Using semi_join to find similarities but returns none mistakenly

221 Views Asked by At

I am trying to find the similar genes between two columns that I can later work with just the similar genes. Below is my code:

top100_1Beta <- data.frame(grp1_Beta$my_data.SYMBOL[1:100])
top100_2Beta<- data.frame(grp2_Beta$my_data.SYMBOL[1:100])
common100_Beta <- semi_join(top100_1Beta,top100_2Beta)`

When I run the code I get the following error:

Error: by required, because the data sources have no common variables

This is wrong since when I open top100_1Beta and top100_2Beta I can see at least the first few list the exact same genes: ATP2A1, SLMAP, MEOX2,...

I am confused on why then it's returning that no commonalities. Any help would be greatly appreciated. Thanks!

2

There are 2 best solutions below

0
On BEST ANSWER

I don't think you need any form of *_join here; instead it seems you're looking for intersect

intersect(grp1_Beta$my_data.SYMBOL[1:100], grp2_Beta$my_data.SYMBOL[1:100])

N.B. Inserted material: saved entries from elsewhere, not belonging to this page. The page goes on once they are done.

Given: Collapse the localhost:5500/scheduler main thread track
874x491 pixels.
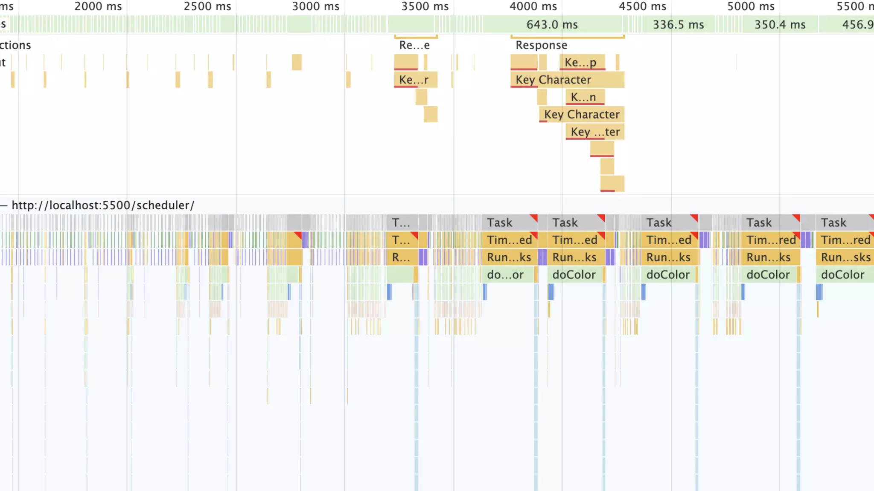Looking at the screenshot, I should pos(4,206).
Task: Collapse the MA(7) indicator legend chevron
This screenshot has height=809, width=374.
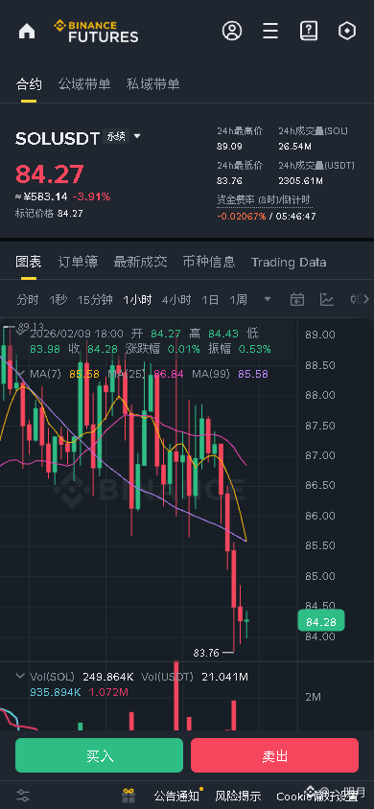Action: click(x=20, y=373)
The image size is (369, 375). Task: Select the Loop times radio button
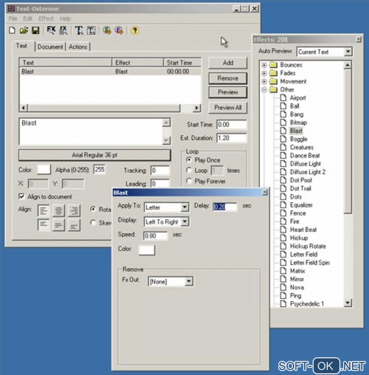pyautogui.click(x=189, y=170)
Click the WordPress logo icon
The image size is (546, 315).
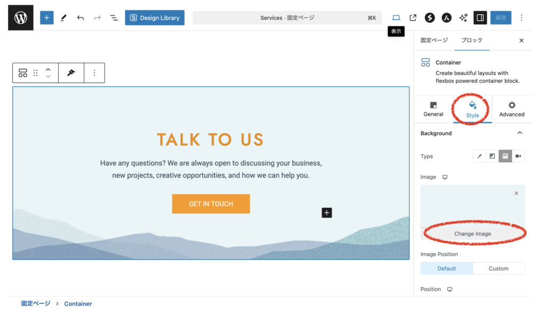coord(21,18)
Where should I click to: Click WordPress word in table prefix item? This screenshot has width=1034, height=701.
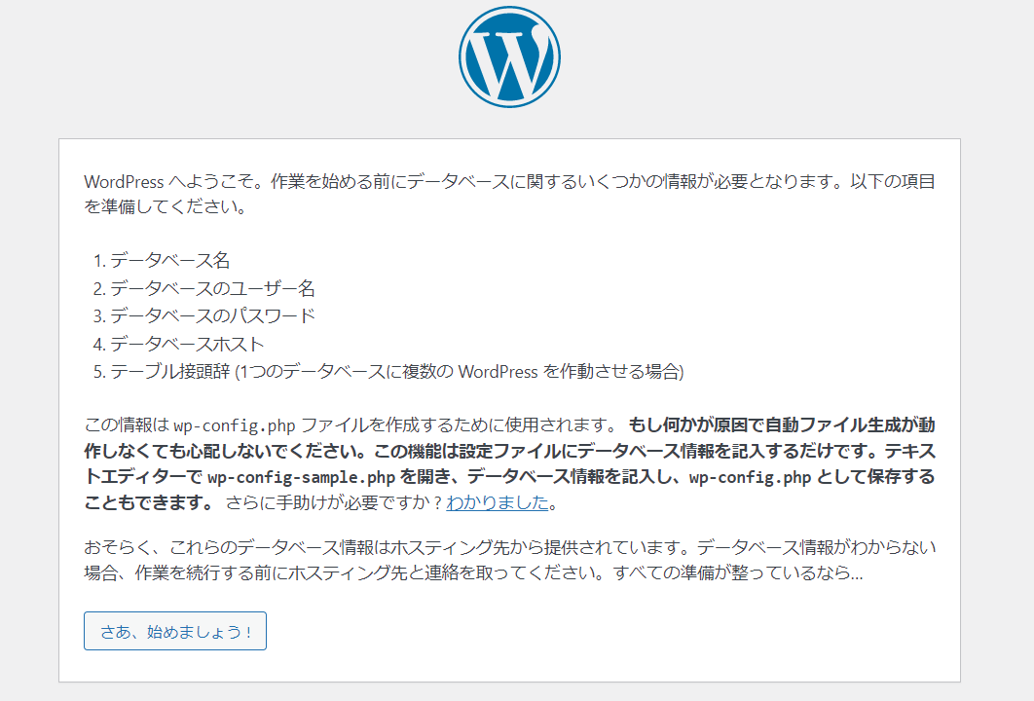pyautogui.click(x=498, y=371)
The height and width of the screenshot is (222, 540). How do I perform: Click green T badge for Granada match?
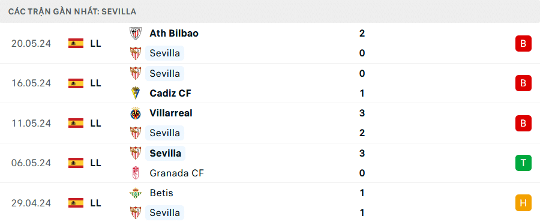[523, 163]
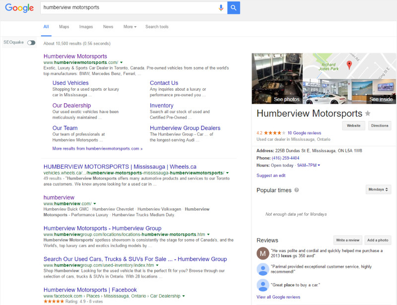
Task: Toggle the SEOquake switch
Action: (x=31, y=42)
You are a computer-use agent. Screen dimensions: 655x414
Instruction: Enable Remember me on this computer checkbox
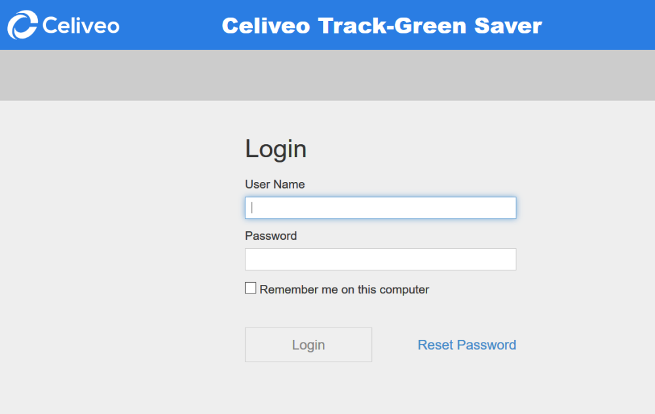pos(251,288)

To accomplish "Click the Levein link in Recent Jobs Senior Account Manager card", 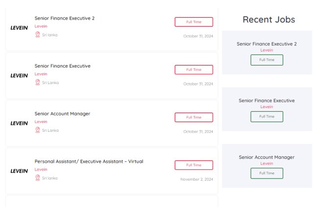I will [x=267, y=163].
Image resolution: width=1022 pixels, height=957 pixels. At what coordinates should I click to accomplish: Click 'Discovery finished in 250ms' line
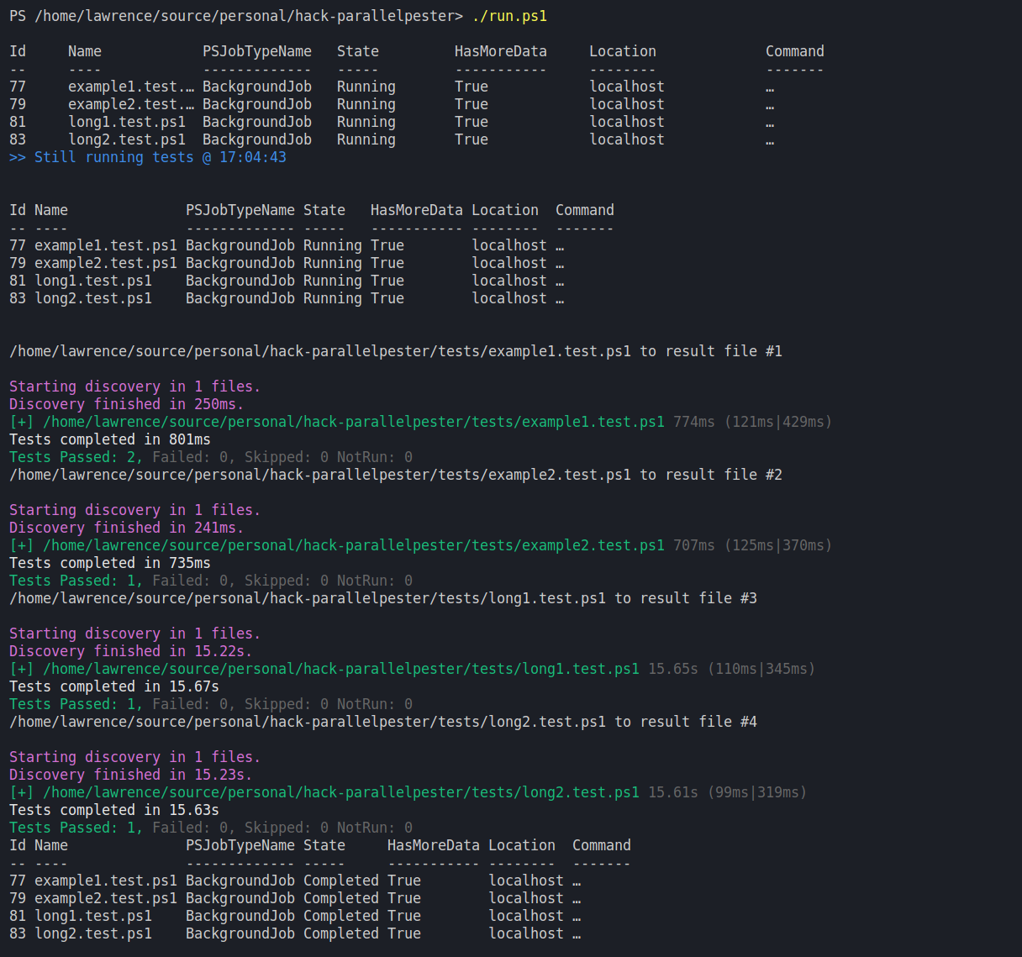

This returns a vector of common entries amongst the first 100 entries of grp1_Beta$my_data.SYMBOL and grp1_Beta$my_data.SYMBOL.

0
On

Without a full working example, I'm guessing that your top100_1Beta and top100_2Beta dataframes do not have the same column names. They are probably grp1_Beta.my_data.SYMBOL.1.100. and grp2_Beta.my_data.SYMBOL.1.100.. This means the semi_join function doesn't know where to match the dataframes up. Renaming the columns should fix the issue.